A recent weeknight dinner at a twenty-five-year-old L’Arche community in the heart of Washington, D.C., typifies the ways in which the disabled and their caretakers find themselves helping each other. There, six “core members” (as the disabled are called) ages seventy-eight and on down, and five assistants share a clean but shabby house that looks as though it was furnished at a rummage sale. Paper hearts left over from Valentine’s Day are strung across the living-room ceiling, and the walls are decorated with artwork by the sister of Antonio and Raul (their names and those of other L’Arche core members have been changed), two Cuban-born core members.
“Much of the care we give and receive here is very simple,” explains one of the assistants, Matt Rhodes, who has deferred entry into Princeton University’s seminary to spend time living and working at L’Arche. “We care for other people’s bodies. We wake up the core members in the morning, help them shower, brush their teeth, and dress.” The assistants also take core members to doctors’ appointments and keep track of their medical information.

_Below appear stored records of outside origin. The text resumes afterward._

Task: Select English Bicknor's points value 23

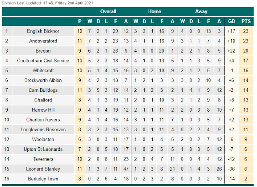Action: point(246,31)
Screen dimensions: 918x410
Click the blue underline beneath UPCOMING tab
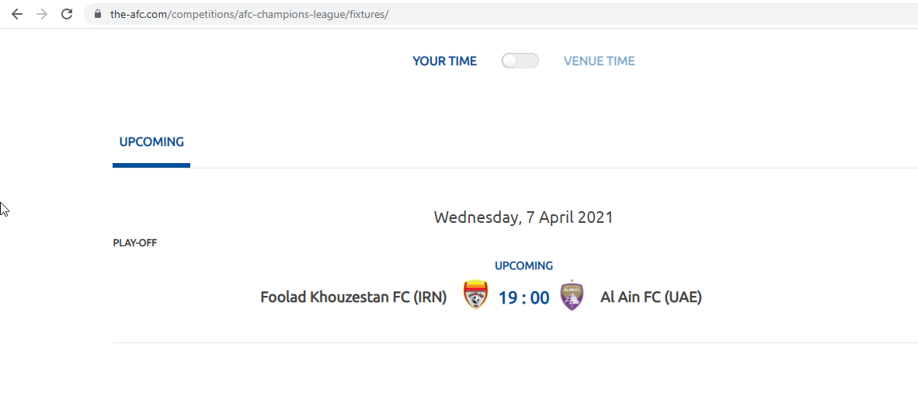pos(151,165)
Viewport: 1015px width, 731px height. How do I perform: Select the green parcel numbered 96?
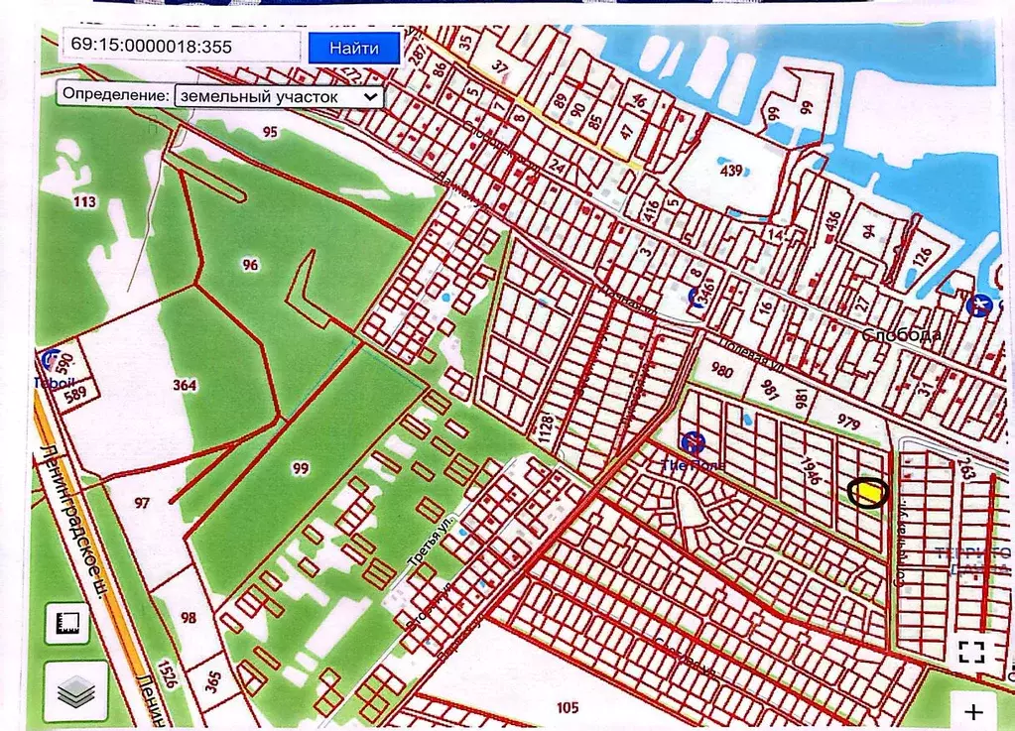coord(250,264)
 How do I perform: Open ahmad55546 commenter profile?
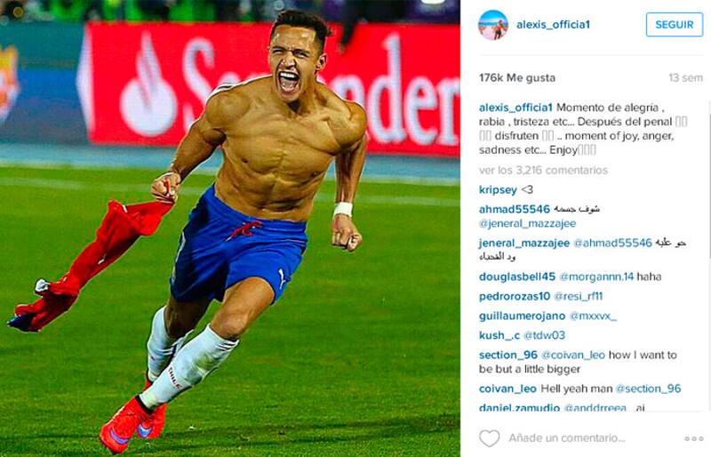[515, 209]
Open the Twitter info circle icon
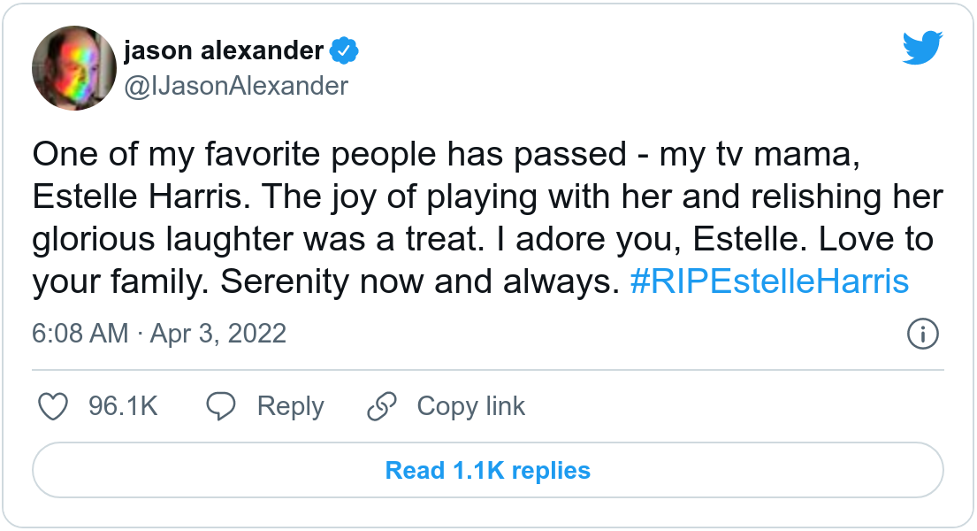The image size is (977, 531). pos(923,334)
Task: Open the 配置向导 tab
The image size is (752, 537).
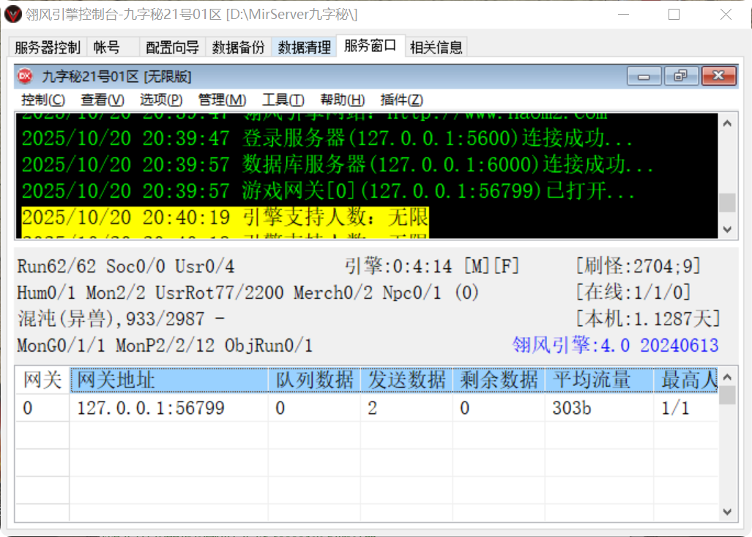Action: pos(171,47)
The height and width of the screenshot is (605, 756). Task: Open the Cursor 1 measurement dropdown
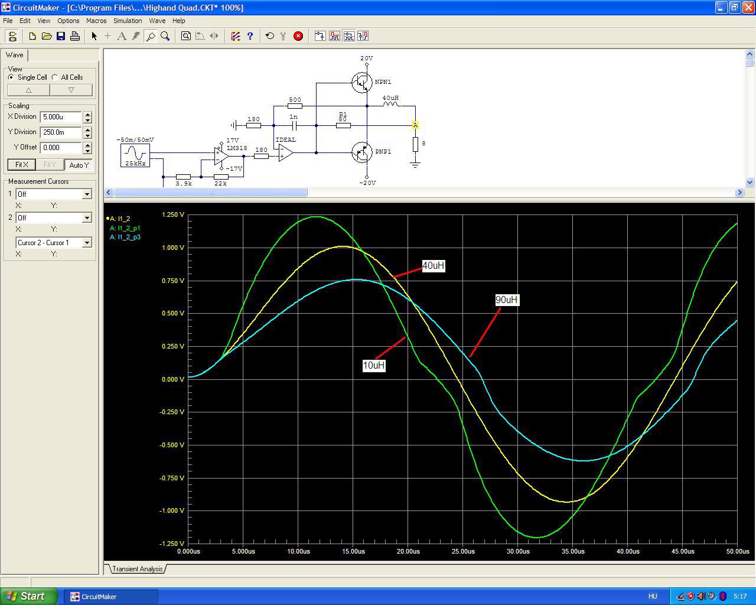(87, 194)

Assistants, who, like the core members, go through a period of discernment before they are allowed to join the community, say the crux of life in L’Arche is relationships. “We don’t detach from them, and they don’t detach from each other,” says Caroline Fischer, an assistant and a recent Vassar graduate.
Take Stella, a fifty-nine-year-old black woman who became severely disabled after going through a car windshield at eighteen months old. Immaculately turned out in old clothes and able to make friends when she helps cleaning up at a nearby church coffee house, Stella loves to dance and to talk about forgiving and helping people at nightly prayer time — “saying the Beatitudes,” as Rhodes describes it.
Dinner is a simple meal at an oak table in the kitchen, with Antonio in his wheelchair, Raul talking nonstop mostly in Spanish, and Brother Jerome, a young Dominican who is a frequent L’Arche guest. After dinner a candle is lit and an assistant reads a reflection on a passage from Matthew’s Gospel. Then come the prayers. Antonio can’t read his Bible but pretends to, and he prays for an assistant’s mother with Lou Gehrig’s disease. Dave, the oldest core member, wants to pray for his brother. Richard, another core member, who wears a hearing aid and remembers that Ronald Reagan was president when he came to L’Arche, begins, “Our father .... ” The candles are blown out.
“Everyone can be different but equally loved,” says Matt Rhodes. That is the very meaning of compassion.